PROBLEM SET ::
a) According to the book club passage, who hosts the documentary chosen as this month's selection?
b) List every way the book club passage gives for watching the documentary.

TEXT SEGMENT ::
• • • •
Initially, I would have participants start with creating a budget. But by the time we got midway through the 10-month schedule, far too many people hadn’t done theirs.

So I spent one session probing why folks couldn’t finish, or even start, their budgets. For the most part, it all came down to fear.

One 50-year-old woman clarified it for me. “I’m ashamed,” she said, shaking and choking back tears. “And I'm afraid to see what my budget says.”

I learned that if I didn’t address the fear and behaviors behind people’s financial decisions, I couldn’t get them to make lifelong changes to become better stewards of their money.

I tell you all this as an introduction to this month’s Color of Money Book Club selection. It's an out-of-the-box choice. In fact, I’m not choosing a book this time. Instead, I want you to watch a documentary that provides some of the “why” behind your financial choices.

The documentary is “Thinking Money: The Psychology Behind Our Best and Worst Financial Decisions,” hosted by actor Dave Coyne. Make it a family affair. You can stream the film by going to http://video.mpt.tv/video/2365353075/. Or order a free DVD by going to saveandinvest.org. There's a link on the home page. Or search local public television stations to see when the program is airing.
• • • •
(Data entries)
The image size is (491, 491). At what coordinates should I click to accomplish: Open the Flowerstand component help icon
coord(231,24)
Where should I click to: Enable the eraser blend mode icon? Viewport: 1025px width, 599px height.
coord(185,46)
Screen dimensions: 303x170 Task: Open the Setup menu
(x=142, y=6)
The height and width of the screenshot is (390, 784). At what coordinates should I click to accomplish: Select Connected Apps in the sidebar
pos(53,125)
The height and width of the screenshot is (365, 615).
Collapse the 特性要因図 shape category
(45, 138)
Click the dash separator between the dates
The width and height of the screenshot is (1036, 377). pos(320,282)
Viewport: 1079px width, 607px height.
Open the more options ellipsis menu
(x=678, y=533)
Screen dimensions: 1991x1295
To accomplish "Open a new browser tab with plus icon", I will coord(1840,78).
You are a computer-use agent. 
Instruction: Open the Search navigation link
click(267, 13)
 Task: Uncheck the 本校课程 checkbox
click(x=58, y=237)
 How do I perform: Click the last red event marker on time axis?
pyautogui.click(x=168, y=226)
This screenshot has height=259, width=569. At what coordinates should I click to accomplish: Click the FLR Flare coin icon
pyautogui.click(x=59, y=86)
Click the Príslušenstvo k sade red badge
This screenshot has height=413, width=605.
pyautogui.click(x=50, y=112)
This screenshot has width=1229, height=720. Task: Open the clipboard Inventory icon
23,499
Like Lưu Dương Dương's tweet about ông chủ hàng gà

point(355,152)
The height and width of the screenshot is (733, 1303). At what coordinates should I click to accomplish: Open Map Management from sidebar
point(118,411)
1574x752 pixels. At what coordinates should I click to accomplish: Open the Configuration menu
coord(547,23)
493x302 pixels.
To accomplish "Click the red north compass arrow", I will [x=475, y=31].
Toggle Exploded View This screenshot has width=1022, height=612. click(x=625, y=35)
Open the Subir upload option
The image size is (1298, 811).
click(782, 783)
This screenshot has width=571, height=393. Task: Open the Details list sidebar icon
• • • •
WRITTEN ANSWERS ::
a) Actor Dave Coyne.

b)
- Stream the film at http://video.mpt.tv/video/2365353075/
- Order a free DVD at saveandinvest.org
- Search local public television stations to see when the program is airing